2. The cable connector assembly as described in claim 1, wherein the second connector comprises a reinforcing element and the assembling bar defines a cut receiving the reinforcing element.

3. The cable connector assembly as described in claim 1, wherein the mating portion of the first connector is received in the receiving room of the second connector.

4. A cable connector assembly comprising:

an insulative housing defining a base portion defining opposite first and second surfaces thereof with having a mating portion extending from the first surface in a first direction to form a mating port thereabouts;

a plurality of contacts each having a contacting section grasping upon the mating portion for mating with a terminal of a complementary connector which is mated within the mating port, and a tail section essentially extending along the base portion in a second direction perpendicular to said first direction;

a plurality of slits formed in the base portion and extending along said second direction, said slits also extending through the second surface and respectively aligned and communicating with the corresponding tail sections of the contacts in said first direction;

a plurality of cables each having an inner conductor received in the corresponding slit and soldered to the corresponding tail section; and

a metallic shell assembled to the housing and having at least a top wall intimately covering at the second surface of the housing under condition that said inner conductor is located between said top wall and the second surface of the base portion.

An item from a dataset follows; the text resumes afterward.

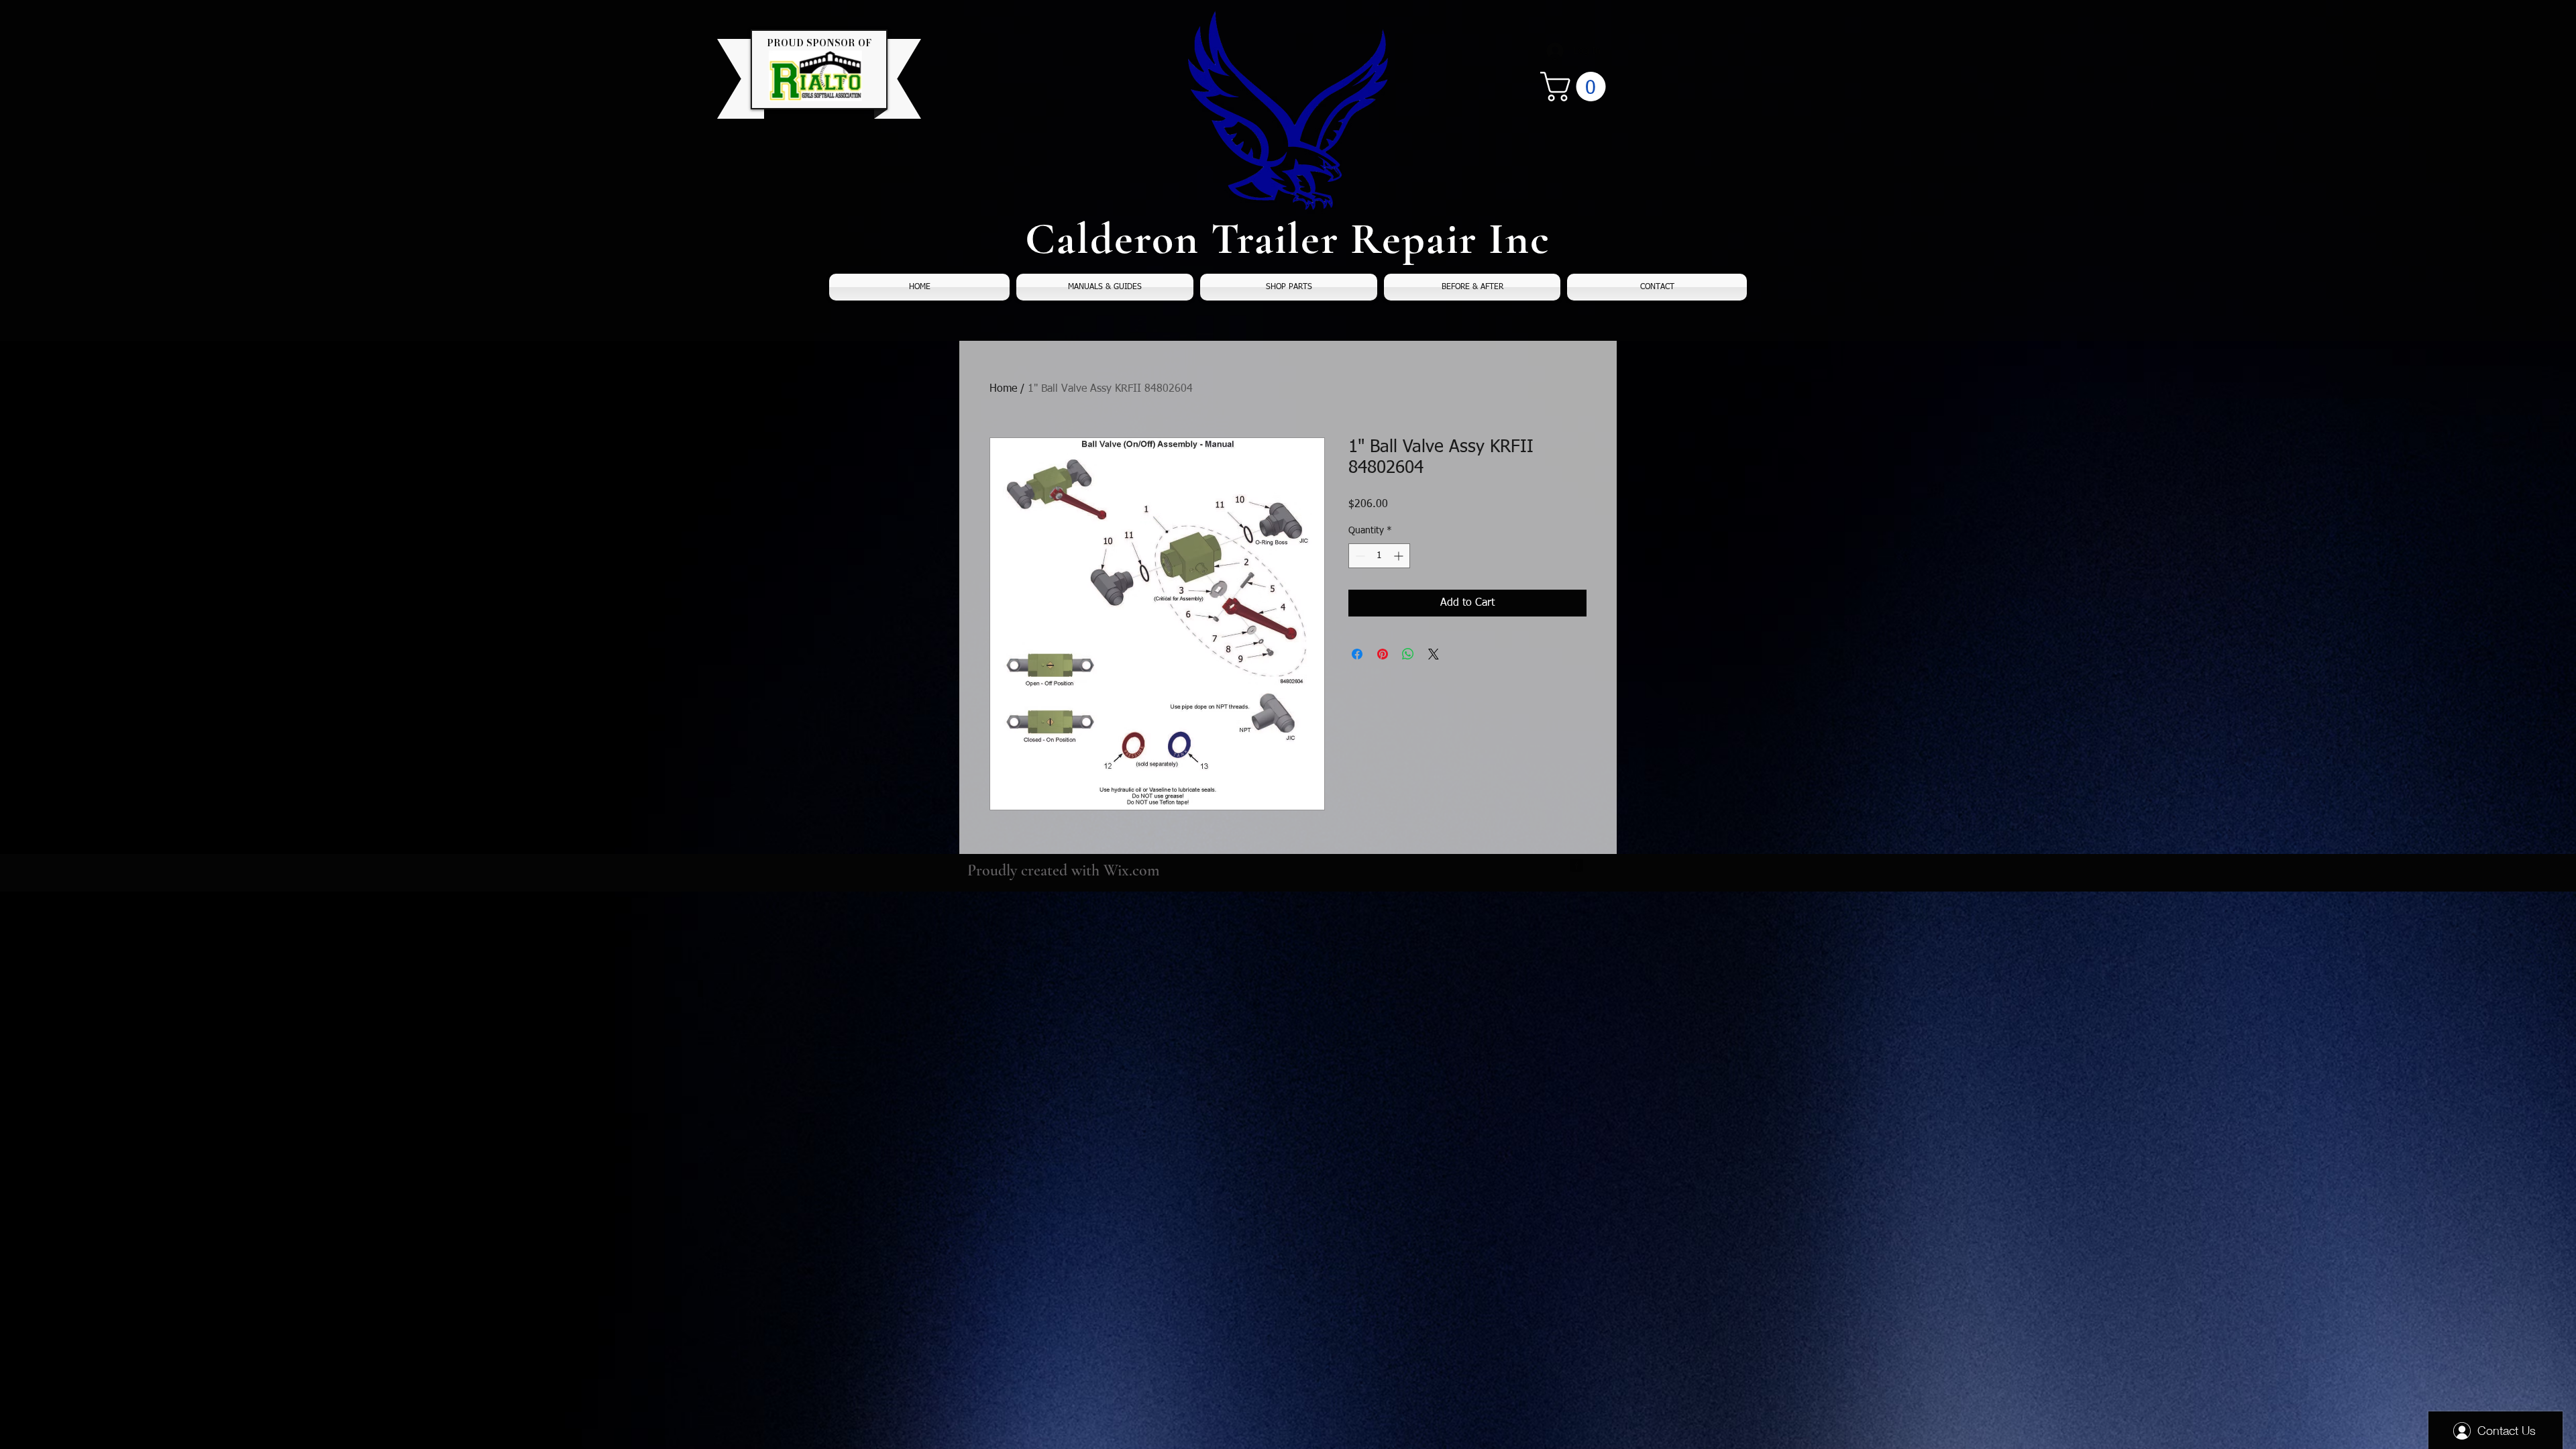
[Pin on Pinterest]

5. The cable connector assembly as claimed in claim 4, wherein said housing further includes a guiding portion essentially parallel to the mating portion and cooperating with said mating portion to form said mating port.

6. The cable connector assembly as claimed in claim 4, wherein said shell further includes at least one front wall extending in a plane defined by the first direction and a third direction perpendicular to both said first direction and said second direction, under condition that said front wall restrains said cables from moving along said first direction.

7. The cable connector assembly as claimed in claim 6, wherein said shell is assembled to the housing along said first direction before said front wall is bent to a final position so as to avoid interference between the cables and the front wall during assembling.

8. The cable connector assembly as claimed in claim 4, wherein the tail sections of the contacts which are soldered to the corresponding cables, provide corresponding connecting faces, for soldering to the corresponding cables, directing to the top wall in a third direction opposite to said first direction while those of the contacts which are not soldered to the corresponding cables, provide corresponding connecting faces, for electrically grounding to the shell, directing away from the top wall in said first direction.